Asked if he had concerns about Blatter’s campaign style – whether he might be using his FIFA role to lobby for votes – Prince Ali warned that he would remain vigilant that all candidates were adhering to FIFA’s strict code of conduct for the election.

“He still remains president of FIFA until May 29,” he said. “Having said that, I hope people keep to their word and the [FIFA] administration doesn’t get involved in the election process itself, which is a concern, and that this is a fair, clean and proper election. I will give the benefit of the doubt unless I see otherwise.”

Vowing to improve the governance of FIFA and its transparency, Prince Ali plans to make public the salaries and compensation paid to the president and ExCo members.

He is firmly behind IOC president Thomas Bach’s bid for greater transparency in the sports movement. The compensation packages for IOC members including Bach were made public last week.

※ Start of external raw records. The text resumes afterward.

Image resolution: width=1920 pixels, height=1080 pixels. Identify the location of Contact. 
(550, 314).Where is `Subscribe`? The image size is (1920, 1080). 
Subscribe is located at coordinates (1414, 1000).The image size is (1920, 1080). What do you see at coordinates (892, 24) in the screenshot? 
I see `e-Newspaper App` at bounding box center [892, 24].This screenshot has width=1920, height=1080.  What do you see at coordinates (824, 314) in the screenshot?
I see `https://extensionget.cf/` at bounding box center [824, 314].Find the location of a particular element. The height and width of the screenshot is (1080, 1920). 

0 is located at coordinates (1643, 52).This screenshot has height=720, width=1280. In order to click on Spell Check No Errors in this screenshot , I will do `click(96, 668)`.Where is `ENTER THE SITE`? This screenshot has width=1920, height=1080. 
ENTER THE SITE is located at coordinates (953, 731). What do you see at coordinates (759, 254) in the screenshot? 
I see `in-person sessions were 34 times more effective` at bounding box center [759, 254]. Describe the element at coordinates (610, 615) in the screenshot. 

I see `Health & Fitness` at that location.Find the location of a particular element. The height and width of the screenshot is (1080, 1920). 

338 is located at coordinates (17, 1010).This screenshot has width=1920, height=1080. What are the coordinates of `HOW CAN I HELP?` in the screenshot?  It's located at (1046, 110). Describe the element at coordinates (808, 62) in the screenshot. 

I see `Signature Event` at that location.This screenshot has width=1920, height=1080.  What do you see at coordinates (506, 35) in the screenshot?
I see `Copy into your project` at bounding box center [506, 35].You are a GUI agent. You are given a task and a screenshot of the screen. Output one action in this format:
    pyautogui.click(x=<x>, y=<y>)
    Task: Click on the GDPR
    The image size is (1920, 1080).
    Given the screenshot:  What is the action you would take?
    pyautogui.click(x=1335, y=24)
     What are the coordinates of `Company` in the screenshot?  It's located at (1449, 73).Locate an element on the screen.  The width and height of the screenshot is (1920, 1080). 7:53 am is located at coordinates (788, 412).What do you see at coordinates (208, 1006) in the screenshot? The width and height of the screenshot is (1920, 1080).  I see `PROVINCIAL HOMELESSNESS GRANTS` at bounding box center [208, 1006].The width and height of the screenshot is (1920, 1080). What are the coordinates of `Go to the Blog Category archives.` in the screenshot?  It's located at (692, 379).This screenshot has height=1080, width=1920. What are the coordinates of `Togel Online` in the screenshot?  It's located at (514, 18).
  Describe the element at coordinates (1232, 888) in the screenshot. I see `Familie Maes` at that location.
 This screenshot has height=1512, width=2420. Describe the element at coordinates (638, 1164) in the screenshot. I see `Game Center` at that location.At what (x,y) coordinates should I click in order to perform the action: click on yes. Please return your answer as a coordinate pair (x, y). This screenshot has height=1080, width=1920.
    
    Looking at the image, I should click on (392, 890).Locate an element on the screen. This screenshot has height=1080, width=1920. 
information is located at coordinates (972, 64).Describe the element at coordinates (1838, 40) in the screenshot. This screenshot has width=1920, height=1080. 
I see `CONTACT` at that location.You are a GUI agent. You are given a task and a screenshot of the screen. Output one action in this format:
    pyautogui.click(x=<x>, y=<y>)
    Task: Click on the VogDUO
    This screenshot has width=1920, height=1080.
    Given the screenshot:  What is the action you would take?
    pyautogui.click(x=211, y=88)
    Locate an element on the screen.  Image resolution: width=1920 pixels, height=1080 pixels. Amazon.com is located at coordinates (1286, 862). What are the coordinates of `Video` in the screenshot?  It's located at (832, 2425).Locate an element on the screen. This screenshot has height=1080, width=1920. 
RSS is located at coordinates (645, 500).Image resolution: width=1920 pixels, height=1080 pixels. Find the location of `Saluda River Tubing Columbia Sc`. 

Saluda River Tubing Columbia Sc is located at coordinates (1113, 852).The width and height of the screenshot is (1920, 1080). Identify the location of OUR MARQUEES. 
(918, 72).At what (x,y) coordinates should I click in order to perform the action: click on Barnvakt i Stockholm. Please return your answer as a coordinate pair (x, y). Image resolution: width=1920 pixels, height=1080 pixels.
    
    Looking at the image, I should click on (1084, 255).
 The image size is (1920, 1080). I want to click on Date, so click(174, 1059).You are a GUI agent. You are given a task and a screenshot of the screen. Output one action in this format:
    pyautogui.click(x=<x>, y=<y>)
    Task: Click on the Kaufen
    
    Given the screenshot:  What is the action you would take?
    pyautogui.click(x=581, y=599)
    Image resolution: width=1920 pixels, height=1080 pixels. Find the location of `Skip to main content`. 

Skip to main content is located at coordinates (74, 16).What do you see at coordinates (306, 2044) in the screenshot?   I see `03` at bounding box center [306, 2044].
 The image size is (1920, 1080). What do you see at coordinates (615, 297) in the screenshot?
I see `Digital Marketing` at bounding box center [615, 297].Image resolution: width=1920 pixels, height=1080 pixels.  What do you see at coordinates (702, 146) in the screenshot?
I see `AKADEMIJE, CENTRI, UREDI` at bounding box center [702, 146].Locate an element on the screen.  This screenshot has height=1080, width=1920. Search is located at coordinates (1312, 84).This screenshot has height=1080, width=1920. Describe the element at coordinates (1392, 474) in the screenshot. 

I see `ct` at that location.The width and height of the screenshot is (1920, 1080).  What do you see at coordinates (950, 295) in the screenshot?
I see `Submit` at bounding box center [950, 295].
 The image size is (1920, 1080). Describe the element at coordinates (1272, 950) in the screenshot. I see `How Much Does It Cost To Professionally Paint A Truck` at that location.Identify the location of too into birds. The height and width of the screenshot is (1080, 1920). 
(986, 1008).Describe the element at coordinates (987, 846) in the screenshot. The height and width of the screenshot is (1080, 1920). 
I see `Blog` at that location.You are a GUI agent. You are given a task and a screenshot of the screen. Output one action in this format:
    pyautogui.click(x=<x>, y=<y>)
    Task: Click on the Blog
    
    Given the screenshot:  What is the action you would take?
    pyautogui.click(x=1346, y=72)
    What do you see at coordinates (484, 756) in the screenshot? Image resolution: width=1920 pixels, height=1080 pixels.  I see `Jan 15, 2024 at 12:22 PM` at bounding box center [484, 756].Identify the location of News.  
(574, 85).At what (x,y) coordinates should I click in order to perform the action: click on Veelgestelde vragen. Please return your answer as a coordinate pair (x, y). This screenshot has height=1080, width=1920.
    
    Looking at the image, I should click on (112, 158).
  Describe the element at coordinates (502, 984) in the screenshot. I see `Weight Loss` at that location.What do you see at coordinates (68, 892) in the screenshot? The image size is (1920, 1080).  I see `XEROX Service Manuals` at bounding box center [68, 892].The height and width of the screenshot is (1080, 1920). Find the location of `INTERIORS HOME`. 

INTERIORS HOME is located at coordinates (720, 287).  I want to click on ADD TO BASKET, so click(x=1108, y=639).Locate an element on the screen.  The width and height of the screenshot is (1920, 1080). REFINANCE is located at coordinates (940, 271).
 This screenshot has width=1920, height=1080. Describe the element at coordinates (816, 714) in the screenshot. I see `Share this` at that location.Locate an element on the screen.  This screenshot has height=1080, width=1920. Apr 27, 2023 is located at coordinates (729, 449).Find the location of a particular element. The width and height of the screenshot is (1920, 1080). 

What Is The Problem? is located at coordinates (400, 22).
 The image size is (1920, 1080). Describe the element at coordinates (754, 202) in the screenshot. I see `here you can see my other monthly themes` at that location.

“I have been observing what he has been doing and the vision for 2020. I think it’s extremely commendable,” Ali said.
“I think it’s great that organisations are moving in that way. I will obviously be taking that sort of outlook for the future of FIFA.”

The Jordanian believes Blatter has failed to turn the organization around in the wake of the World Cup bribery scandals, despite a reforms package. He points to the failure to implement several recommendations of FIFA’s former anti-corruption chief Mark Pieth.

He added: “I do believe also Mark Pieth’s recommendations should be implemented.

“We know where the reputation of FIFA is right now. It’s very unfair for people in the football world doing their best, and the only way to bring back confidence is to be open and transparent.”